___ Source document
Within the mines of Africa, safe rooms are mainly chosen for the allotment of a large number of occupants. Long said: “Some mines have hundreds of miners underground at any given time, they prefer safe rooms that can accommodate more people. Mines that are mechanized, [as in] they don’t have cages, they have declines for vehicles to drive in/drive out… they prefer portable chambers”
Is there anything unique a customer has requested for their chamber or safe room?
Maust noted that for both chambers and safe rooms, atmospheric monitoring and gas detection systems inside the shelter are most often requested. Additionally, a CO monitoring system can be attached to the external compressed air lines that feed into the refuge area.
“If CO is detected, the system diverts the air and prevents it from entering the refuge area. This is called the CO diversion system,” Maust explained. “Back-up air systems need to be activated.”
Globally, he added, many mines will elect to include an airlock compartment if their mine has specific gases that are toxic to humans. Some examples include CO, H2S, CH4 and SO2.
“Airlocks enable users to flush the air to rid it of toxic gas before opening the entrance door into main refuge area. Some mines choose to include an airlock just for general safety,” he said.
For mines that have ordered segmented chambers, what were their main reasons?
Maust said that, across the globe, the main reason is limited access into a mine, such as a shaft that is too narrow and/or mine uses a shaft cage. Sometimes the mine underground is too small for the movement and transfer of the refuge chambers, he added.
With segmented chambers, the structure is split into sections (two, three, or four sections – per mine request) and the sections are transported underground and assembled in place.
Is everyone in the mine trained on how to operate the chambers?
The group noted that, in Africa, some mines will have on-surface training for chambers and also conduct regular training, while others will include training as part of an induction process.
As a general rule, though, all miners are trained on the general use of the chambers regardless of their location. Sometimes Strata personnel will be brought in to train everyone over multiple shifts, though at times, Strata will train specific managers and supervisors, who will then train personnel. In most cases, only safety/maintenance managers and supervisors are trained on the maintenance, configuration and calibration of chambers and atmospheric sensors.
______
- _Brief 1_: In the text on mine refuge chambers, what is the name of the system that diverts the air when CO is detected?
- _Brief 2_: Continue the text on mine refuge chambers from where it stops.
___ Dataset extract
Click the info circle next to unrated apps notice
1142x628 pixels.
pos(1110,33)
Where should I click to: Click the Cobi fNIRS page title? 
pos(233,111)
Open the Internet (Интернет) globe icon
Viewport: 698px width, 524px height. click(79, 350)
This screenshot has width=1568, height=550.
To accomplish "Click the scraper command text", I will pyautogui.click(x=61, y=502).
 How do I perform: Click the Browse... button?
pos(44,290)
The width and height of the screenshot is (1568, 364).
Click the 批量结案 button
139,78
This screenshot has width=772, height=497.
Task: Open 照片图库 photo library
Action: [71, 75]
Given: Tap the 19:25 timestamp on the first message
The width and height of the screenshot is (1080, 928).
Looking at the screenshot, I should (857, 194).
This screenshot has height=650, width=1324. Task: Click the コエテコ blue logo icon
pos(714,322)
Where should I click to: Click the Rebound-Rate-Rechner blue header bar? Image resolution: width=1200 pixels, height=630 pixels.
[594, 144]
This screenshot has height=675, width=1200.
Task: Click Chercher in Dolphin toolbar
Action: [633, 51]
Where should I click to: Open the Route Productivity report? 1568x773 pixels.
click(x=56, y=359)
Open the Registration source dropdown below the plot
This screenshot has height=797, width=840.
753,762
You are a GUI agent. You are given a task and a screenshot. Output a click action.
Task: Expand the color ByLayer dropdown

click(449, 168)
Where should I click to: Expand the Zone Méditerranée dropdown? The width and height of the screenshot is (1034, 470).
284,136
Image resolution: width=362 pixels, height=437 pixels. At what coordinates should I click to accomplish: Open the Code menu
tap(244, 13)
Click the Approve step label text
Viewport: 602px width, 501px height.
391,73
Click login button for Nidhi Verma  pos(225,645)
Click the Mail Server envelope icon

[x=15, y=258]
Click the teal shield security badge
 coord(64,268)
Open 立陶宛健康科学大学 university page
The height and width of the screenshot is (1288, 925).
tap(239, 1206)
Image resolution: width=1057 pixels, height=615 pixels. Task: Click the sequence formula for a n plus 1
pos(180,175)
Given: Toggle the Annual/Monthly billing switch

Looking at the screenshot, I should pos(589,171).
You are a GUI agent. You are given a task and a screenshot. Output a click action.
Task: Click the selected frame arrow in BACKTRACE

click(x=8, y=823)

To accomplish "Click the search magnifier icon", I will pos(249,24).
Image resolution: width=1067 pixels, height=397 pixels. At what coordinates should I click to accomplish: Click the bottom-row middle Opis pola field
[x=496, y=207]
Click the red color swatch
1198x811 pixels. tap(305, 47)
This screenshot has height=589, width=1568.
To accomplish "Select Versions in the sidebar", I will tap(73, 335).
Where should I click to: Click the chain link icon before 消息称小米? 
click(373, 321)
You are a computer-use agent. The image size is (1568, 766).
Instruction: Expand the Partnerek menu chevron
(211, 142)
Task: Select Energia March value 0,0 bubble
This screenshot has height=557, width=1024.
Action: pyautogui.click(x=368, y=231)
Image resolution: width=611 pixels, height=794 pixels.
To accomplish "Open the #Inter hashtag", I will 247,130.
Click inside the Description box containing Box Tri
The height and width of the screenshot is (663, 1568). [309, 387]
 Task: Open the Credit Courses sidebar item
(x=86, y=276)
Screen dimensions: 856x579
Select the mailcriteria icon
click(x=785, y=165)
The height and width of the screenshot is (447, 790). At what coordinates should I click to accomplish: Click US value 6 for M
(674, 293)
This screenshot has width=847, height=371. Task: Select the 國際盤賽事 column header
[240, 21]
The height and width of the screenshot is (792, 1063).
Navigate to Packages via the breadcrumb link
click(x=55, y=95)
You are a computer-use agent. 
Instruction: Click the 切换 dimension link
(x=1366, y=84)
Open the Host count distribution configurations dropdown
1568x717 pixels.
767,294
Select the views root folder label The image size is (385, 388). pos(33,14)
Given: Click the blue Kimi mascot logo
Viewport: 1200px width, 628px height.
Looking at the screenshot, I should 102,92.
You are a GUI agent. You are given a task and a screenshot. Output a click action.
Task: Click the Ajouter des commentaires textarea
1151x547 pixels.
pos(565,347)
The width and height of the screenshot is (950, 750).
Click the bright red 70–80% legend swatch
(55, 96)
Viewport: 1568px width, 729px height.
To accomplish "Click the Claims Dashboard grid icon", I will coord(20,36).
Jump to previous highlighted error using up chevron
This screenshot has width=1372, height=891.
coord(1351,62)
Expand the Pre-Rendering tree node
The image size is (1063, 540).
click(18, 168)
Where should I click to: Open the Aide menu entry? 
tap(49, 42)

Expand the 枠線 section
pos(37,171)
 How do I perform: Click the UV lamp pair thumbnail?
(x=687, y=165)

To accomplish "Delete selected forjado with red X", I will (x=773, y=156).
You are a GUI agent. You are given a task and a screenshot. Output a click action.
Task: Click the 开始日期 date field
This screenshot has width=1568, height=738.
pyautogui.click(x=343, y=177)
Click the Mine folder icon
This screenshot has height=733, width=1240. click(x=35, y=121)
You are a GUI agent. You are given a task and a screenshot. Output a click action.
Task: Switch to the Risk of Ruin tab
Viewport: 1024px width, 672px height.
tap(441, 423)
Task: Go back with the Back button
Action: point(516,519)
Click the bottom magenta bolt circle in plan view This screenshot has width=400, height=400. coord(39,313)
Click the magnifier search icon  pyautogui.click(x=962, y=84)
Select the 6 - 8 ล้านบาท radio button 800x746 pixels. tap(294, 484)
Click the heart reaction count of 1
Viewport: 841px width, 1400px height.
______
- _Answer area 1_: The CO diversion system.

- _Answer area 2_:
Few countries globally mandate chambers. Most mines elect to use refuge shelters as a proactive safety measure.
“There are many reasons mines choose to use chambers in their mines. Sometimes it’s to provide temporary shelter in the event an incident blocks the exit, or sometimes they’ll use them if they have limited escapeways,” he added. “If the walk to the nearest exit is too far to be done in the required time, chambers will be placed in specific areas as an alternative.”
What’s to come for chambers and safe rooms, and what feedback are you getting from mines?
Long said that, across Africa, the big buzz word in mining these days is digitization. “The mines are investing in surface control rooms so they can monitor their chambers from the surface,” he said.
Maust added that remote monitoring of shelters and real-time communication with occupants is a hot topic in the Americas mines as well. “Having a lifeline of communication, including the option of cameras during an emergency and rescue is hugely beneficial. Both for the safety and comfort of the people in the shelter, and for the rescue teams.”
Rodriguez added: “Mines in Mexico and South America are very hot and humid and they experience a different collection of challenges. Temperatures can range between 28°-30° Celsius with humidity ranging from 35%-100% and this causes humidity condensation to build up inside the refuge shelters. Mines are working on ways to dissipate this condensation without it conflicting with the operating procedures of the shelters.”